### What this task involves
Transcribe the rows that begin with the line containing "772x381 pixels. At" and end with the line containing "Action: coord(286,262)", including both of those lines. Leave the pictures out of your answer.
↓
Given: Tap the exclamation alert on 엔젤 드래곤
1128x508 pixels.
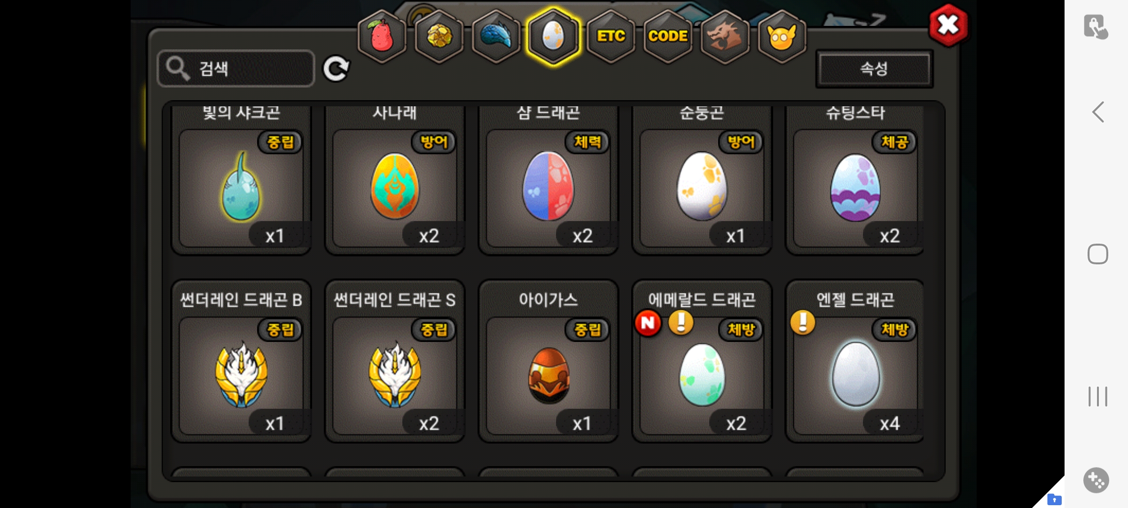Looking at the screenshot, I should pyautogui.click(x=803, y=323).
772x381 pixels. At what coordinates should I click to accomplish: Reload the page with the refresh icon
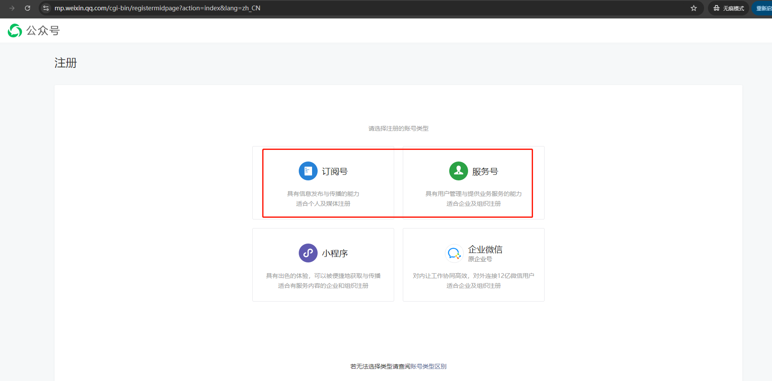[x=28, y=8]
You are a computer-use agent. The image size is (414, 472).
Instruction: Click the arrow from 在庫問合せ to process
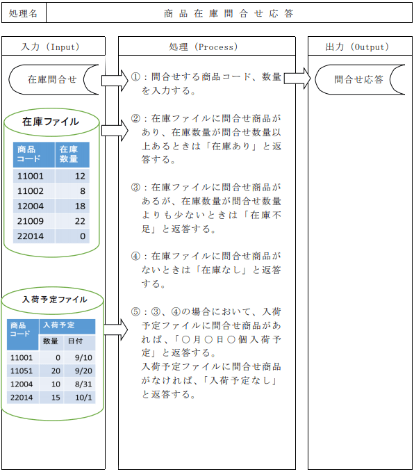[115, 81]
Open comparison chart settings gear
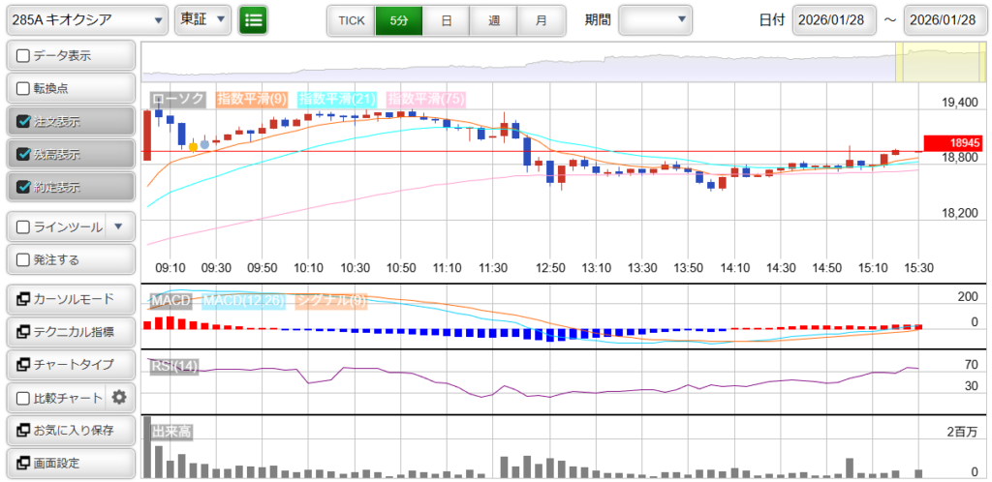 pyautogui.click(x=119, y=397)
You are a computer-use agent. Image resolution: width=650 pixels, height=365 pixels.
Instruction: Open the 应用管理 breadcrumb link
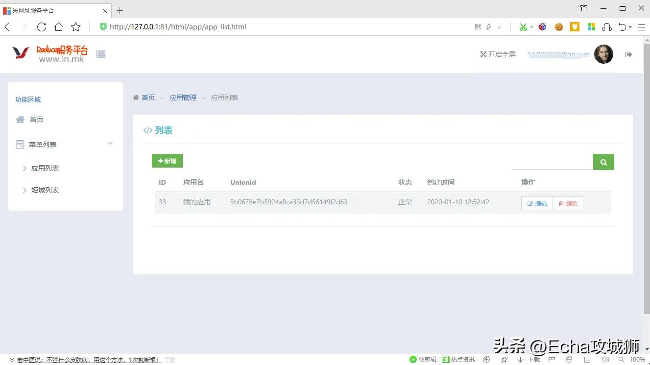tap(183, 97)
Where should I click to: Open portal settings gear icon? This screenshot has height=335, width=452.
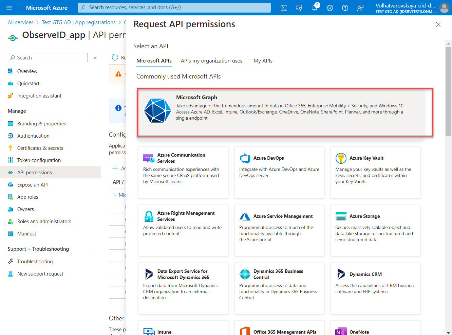click(x=330, y=8)
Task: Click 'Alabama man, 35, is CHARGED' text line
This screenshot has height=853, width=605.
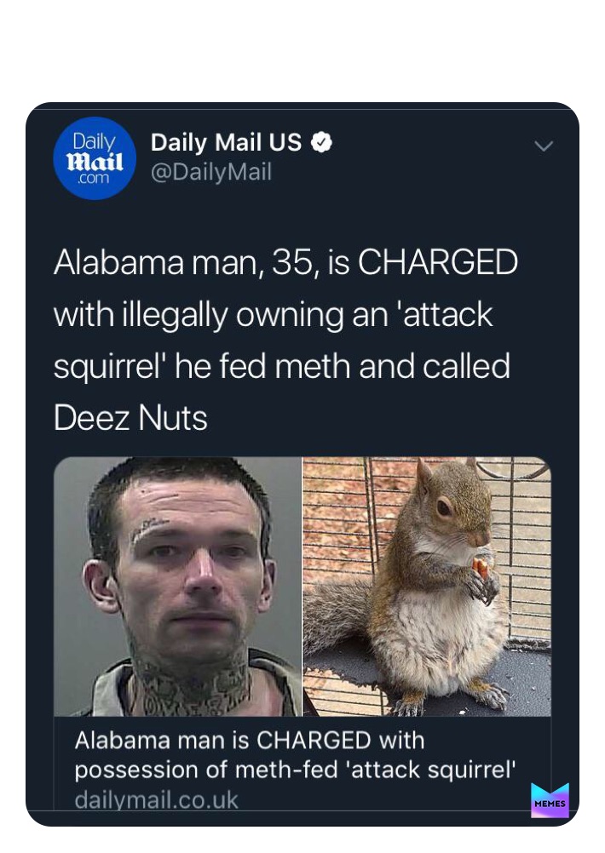Action: coord(286,262)
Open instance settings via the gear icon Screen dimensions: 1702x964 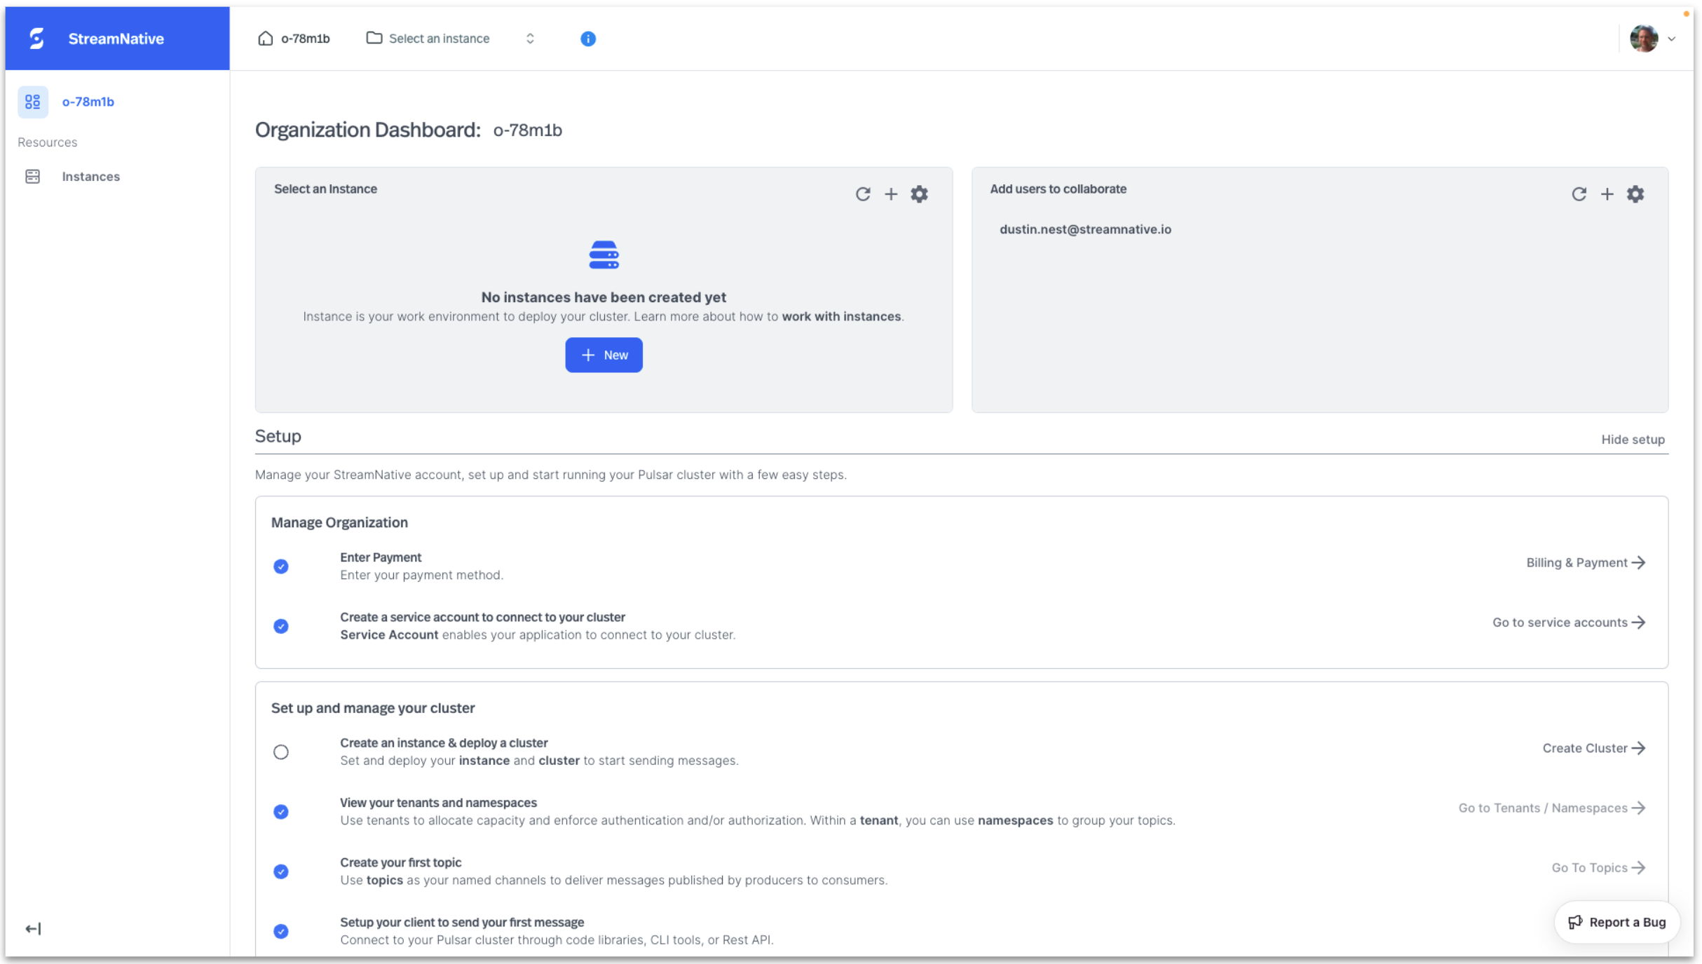(920, 194)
↑
### Problem solution
772x381 pixels. At what coordinates should I click to accomplish: Reload the page with the refresh icon
[x=28, y=8]
You are a computer-use agent. The image size is (414, 472).
Instruction: Click the arrow from 在庫問合せ to process
[115, 81]
Open comparison chart settings gear
 pyautogui.click(x=119, y=397)
You are a computer-use agent. Image resolution: width=650 pixels, height=365 pixels.
Instruction: Open the 应用管理 breadcrumb link
tap(183, 97)
Where should I click to: Open portal settings gear icon? This screenshot has height=335, width=452.
click(x=330, y=8)
Task: Click 'Alabama man, 35, is CHARGED' text line
This screenshot has height=853, width=605.
Action: coord(286,262)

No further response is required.